Wires, wireless, Most Wired, oh my

How many wires does it take to make a hospital wireless . . . or to make a hospital one of the “Most Wired” in the nation? We don’t know, but it’s a lot. Thanks to Health Care Information Systems (HCIS), UI Hospitals and Clinics has been named one of the “Most Wired” now for eight years running.

Lee Carmen, associate vice president for information systems, stands in the HCIS Data Center in General Hospital.

What makes UI Hospitals and Clinics one of the Most Wired? Here are a few examples that HCIS has implemented or expanded upon in the last year:

  • An extensive Distributed Antenna System boosts cell phone reception throughout the hospital.
  • The Real-Time Location System (RTLS) uses tags placed on items, patients, or staff members to track their location. A few examples:
    • RTLS tags are placed on infants to prevent infant abductions.
    • When a staff member in UI Stead Family Children’s Hospital enters a patient room, that staff member’s name and photo displays on the patient’s monitor.
    • Staff duress buttons: This is a safety measure, in which certain staff (particularly those who work late nights or in isolated areas) wear a button on their badge to alert Safety and Security of a personal threat to their safety.
    • Tags are placed on costly hospital equipment to track their location, such as wheelchairs, infusion pumps, bed warmers, various endoscopes and hospital beds.
  • OneView: Patients in the children’s hospital have interactive touch screens running a new patient education/entertainment system that is linked to Epic. They allow patients and families to see the care team, order meals, set care goals, rate their pain, learn about their condition or disease, watch movies and TV, and play games.
  • FastPass system: Instead of manually logging in and out of clinical workstations all the time, providers simply tap their badge to a sensor at the computer to rapidly login in to Epic and resume working in the system.
  • HCIS also supports telehealth initiatives, like the Virtual Hospitalist Service. UI Health Care providers do secure video rounding with rural hospitals—helping keep more patients in their community hospital.

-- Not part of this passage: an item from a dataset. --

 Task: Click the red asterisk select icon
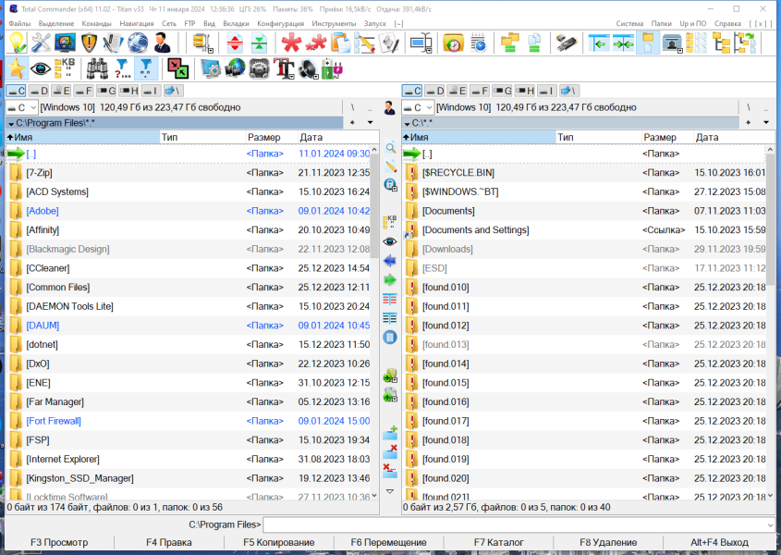[291, 43]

“Information technology makes the delivery of health care safer, more secure, and more efficient,” says Lee Carmen, associate vice president for information systems. “We’re fortunate that UI Health Care leadership recognizes this, and they’ve continued to support these advancements in technology.”

National survey results

The Most Wired award is part of the national Health Care’s Most Wired® survey, released July 10 by the American Hospital Association’s Health Forum. This year’s survey included nearly 40 percent of all U.S. hospitals.

The survey results show:

  • 76 percent of hospitals offer secure messaging with clinicians on mobile devices.
  • 68 percent simplify prescription renewals by letting patients make requests on mobile devices.
  • Nearly half of the hospitals are using telehealth to provide behavioral health services.
  • 40 percent offer virtual physician visits.
  • 97 percent use intrusion detection systems.
  • Nearly 90 percent run targeted phishing exercises to teach employees to question suspicious emails.
  • Three-quarters use sophisticated analytics such as predictive modeling and data to improve decision-making.
  • Nearly 70 percent interface electronic health record data with population health tools for care management.
  • More than 70 percent are providing data analytic tools training to physicians and nurses.
  • Nearly 40 percent deliver quality metrics to physicians at the point-of-care.
  • 32 percent have tools for real-time patient identification and tracking for value-based care conditions, such as chronic obstructive pulmonary disease.